**About this task:** Below are several entries. Transcribe exactly those lines that fall from the one with "Task: Click the symbol" through the one with "Expand the margin", end lines included.

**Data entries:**
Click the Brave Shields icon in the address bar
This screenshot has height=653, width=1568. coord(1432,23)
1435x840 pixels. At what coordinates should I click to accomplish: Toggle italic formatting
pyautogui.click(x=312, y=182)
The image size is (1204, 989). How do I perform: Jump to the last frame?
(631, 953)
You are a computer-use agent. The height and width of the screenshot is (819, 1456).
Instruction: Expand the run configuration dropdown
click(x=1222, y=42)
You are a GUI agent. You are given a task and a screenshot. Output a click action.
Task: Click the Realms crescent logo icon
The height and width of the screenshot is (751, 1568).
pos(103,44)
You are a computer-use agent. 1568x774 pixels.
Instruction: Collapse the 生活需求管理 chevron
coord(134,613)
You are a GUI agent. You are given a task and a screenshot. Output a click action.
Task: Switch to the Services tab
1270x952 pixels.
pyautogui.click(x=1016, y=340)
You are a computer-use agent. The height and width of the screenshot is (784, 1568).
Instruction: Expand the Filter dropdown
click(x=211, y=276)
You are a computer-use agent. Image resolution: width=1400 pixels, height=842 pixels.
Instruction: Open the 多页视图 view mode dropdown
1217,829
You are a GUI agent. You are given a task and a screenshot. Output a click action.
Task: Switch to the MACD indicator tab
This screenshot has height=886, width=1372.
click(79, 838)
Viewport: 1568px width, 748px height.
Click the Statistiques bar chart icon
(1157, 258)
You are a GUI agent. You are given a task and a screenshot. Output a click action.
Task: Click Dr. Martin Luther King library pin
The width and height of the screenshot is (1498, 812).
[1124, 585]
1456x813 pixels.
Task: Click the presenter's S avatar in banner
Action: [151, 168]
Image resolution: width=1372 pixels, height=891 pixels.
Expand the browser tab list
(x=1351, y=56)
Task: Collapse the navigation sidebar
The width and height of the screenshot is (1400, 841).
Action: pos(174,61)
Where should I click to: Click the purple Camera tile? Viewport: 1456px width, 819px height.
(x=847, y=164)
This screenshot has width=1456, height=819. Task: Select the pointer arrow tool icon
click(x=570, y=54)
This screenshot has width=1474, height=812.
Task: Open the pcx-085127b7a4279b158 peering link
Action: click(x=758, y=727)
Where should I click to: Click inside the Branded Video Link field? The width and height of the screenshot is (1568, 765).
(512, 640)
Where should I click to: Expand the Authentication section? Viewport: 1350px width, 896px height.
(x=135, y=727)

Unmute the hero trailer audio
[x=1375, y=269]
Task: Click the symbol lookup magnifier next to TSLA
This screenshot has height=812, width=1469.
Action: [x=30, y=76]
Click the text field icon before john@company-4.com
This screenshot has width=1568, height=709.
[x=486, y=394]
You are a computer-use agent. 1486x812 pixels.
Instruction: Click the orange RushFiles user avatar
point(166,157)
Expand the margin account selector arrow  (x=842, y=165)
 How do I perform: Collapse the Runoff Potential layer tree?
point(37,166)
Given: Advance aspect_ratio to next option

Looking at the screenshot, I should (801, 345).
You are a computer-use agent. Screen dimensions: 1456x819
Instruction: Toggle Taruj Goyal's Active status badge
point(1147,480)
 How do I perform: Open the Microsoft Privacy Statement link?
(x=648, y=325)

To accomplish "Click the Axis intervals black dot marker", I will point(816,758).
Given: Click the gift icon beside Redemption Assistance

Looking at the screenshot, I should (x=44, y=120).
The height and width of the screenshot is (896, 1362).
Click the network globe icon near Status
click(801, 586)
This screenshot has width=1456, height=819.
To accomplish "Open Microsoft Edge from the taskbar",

**Response below:**
Task: Click the symbol lookup magnifier next to TSLA
This screenshot has height=812, width=1469.
Action: [x=30, y=76]
Click the text field icon before john@company-4.com
This screenshot has width=1568, height=709.
[x=486, y=394]
You are a computer-use agent. 1486x812 pixels.
Instruction: Click the orange RushFiles user avatar
point(166,157)
Expand the margin account selector arrow  (x=842, y=165)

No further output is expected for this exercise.